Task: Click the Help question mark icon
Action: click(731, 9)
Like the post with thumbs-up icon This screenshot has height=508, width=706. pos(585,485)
------
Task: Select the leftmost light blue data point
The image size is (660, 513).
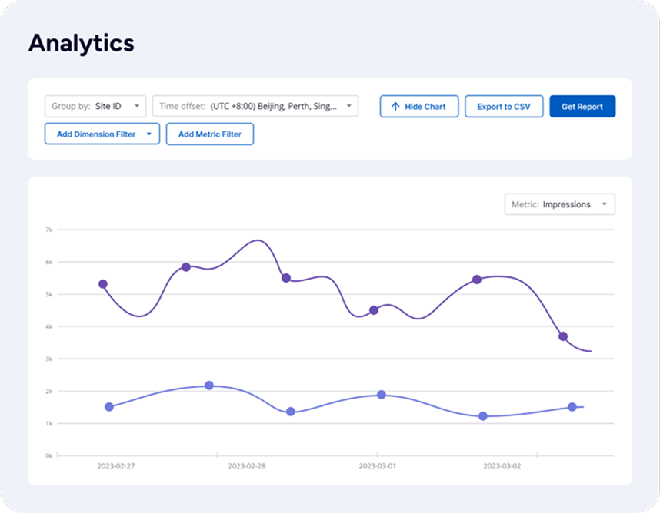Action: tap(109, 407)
------
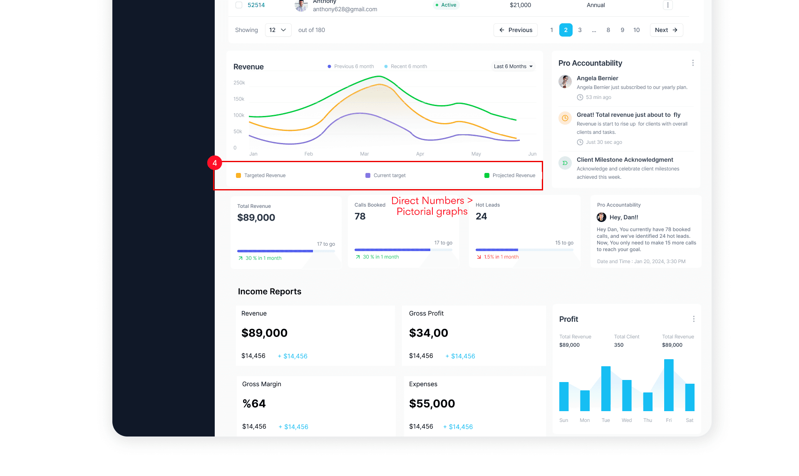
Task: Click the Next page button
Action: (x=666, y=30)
------
• [WHAT NEEDS TO BE DONE] Replace "leftmost" with "rightmost" in everything from the line containing "Task: Select the" down to the line containing "Action: tap(109, 407)", leaving the rest of those rows unchanged. Give only those lines, without the pictures.

• [FINAL ANSWER]
Task: Select the rightmost light blue data point
The image size is (660, 513).
Action: tap(109, 407)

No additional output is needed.